PLBL has spent the past week in a push-pull between short sellers rebuilding positions and a stock that refuses to cooperate — up 19% on the week even as borrow costs remain punishing.
The lending market has eased from its most extreme readings but remains deeply stressed. Availability has recovered to 21.9% from the near-zero levels seen in late June — when the pool hit a 52-week floor of just 0.18% on June 25. That is still tight: fewer than one share sits available for every four already borrowed. Cost to borrow has fallen from a peak of 244% flagged in last week's note, down roughly 38% on the week to 113%. That is still an extraordinarily expensive borrow. Shorts face a real cost hurdle just to hold their positions, let alone profit from them.

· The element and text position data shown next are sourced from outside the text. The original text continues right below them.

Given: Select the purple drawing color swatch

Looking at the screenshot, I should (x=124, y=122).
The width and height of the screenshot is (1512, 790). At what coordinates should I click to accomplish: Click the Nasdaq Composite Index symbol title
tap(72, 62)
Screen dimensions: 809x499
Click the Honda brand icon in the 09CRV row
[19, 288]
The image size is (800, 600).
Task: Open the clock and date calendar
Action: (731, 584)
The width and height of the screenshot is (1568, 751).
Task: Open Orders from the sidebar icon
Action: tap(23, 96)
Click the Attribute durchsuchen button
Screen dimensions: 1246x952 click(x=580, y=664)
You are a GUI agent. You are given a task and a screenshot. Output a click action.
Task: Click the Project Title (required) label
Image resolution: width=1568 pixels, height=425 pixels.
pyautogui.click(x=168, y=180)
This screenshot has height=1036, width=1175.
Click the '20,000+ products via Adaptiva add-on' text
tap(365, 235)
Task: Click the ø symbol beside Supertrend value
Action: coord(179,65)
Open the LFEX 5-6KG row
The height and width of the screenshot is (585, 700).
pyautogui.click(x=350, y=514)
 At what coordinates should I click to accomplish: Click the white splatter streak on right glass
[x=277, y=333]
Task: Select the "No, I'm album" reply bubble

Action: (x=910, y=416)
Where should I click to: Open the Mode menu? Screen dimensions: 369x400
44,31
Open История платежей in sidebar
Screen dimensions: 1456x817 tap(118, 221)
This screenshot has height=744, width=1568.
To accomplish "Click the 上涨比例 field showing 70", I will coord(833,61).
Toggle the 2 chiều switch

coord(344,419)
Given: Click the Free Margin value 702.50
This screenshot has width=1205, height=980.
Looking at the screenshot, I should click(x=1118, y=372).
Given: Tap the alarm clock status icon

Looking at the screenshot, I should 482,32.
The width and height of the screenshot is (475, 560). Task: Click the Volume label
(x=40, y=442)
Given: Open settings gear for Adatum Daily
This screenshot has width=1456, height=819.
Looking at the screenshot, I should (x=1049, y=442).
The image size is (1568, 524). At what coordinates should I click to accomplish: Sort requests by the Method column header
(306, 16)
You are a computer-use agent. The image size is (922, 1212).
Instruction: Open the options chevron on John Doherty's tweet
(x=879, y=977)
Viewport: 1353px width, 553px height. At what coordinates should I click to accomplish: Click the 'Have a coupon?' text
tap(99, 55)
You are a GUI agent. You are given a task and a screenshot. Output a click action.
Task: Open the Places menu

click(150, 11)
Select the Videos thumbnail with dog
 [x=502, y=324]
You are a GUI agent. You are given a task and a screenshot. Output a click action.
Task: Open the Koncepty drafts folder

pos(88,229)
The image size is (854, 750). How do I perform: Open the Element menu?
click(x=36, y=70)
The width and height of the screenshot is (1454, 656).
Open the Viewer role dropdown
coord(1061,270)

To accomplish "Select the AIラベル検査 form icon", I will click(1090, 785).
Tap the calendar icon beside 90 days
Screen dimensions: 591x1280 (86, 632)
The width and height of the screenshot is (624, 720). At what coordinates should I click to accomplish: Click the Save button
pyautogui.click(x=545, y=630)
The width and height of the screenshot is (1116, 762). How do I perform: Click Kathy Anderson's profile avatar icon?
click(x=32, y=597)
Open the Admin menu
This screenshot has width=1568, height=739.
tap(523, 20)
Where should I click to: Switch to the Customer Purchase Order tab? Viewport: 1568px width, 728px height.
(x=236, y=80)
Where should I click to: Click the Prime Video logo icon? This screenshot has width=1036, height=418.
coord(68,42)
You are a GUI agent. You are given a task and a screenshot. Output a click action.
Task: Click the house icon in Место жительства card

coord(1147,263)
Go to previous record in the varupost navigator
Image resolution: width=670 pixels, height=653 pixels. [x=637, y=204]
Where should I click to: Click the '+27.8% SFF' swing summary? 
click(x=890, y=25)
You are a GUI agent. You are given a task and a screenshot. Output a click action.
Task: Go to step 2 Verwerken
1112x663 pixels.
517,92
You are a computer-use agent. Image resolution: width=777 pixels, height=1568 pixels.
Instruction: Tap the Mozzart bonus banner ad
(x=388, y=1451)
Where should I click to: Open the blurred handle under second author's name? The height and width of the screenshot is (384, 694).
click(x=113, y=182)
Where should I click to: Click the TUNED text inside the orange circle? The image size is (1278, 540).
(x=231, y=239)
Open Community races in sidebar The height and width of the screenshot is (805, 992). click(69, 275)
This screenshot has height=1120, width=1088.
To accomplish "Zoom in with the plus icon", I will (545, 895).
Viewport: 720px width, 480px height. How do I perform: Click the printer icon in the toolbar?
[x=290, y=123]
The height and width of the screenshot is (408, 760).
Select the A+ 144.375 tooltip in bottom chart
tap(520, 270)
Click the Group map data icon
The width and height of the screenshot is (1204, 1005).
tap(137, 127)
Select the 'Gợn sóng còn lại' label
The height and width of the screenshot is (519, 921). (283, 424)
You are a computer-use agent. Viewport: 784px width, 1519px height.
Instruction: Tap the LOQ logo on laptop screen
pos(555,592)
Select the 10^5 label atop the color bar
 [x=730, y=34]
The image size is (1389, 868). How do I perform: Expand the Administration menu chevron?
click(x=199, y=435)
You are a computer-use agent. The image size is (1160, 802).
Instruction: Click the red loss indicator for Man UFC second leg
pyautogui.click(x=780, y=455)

Short interest itself has made a sharp recovery after covering aggressively in late June and early July. Shares short climbed 34% on the week to approximately 132,000, erasing much of the drawdown from the June 26 peak of 136,000. The one-month change is a striking 446% rise from the subdued levels of late May. The ORTEX short score sits at 64.3 — elevated, and consistent with the past week's readings, though slightly off the 66.5 peak touched on June 26. The short score ranks in the 12th percentile of the broader universe, meaning most stocks carry a lower short-selling signal than PLBL right now.
The ownership picture adds important context. A single insider — Wei Wang — holds 98.3% of shares outstanding, reported as of mid-June. That concentration is extreme for a Nasdaq-listed name. It leaves an unusually thin tradeable float. With barely a few million shares outside insider control, even modest short interest in absolute share terms can represent a meaningful fraction of what is actually available to trade. Institutional footprint outside the dominant holder is minimal: Harraden Circle holds 0.78% and Geode Capital 0.08%, with the total known holder count at just four.
Against that backdrop, the price action is striking. PLBL closed at $10.01 on July 7, down 6.8% on the day but still 19% ahead of where it opened the week and 73% higher than a month ago. No upcoming earnings event is scheduled, removing one obvious near-term catalyst. The previous earnings print in April produced a muted one-day move of less than 1%, so the historical record offers little guide to how volatile a future announcement might be.
What to watch: whether the renewed short-position buildup holds as borrow costs stay above 100%, and whether availability drops back toward its late-June floor — a fresh tightening there would reopen the squeeze dynamic that drove much of the month's price action.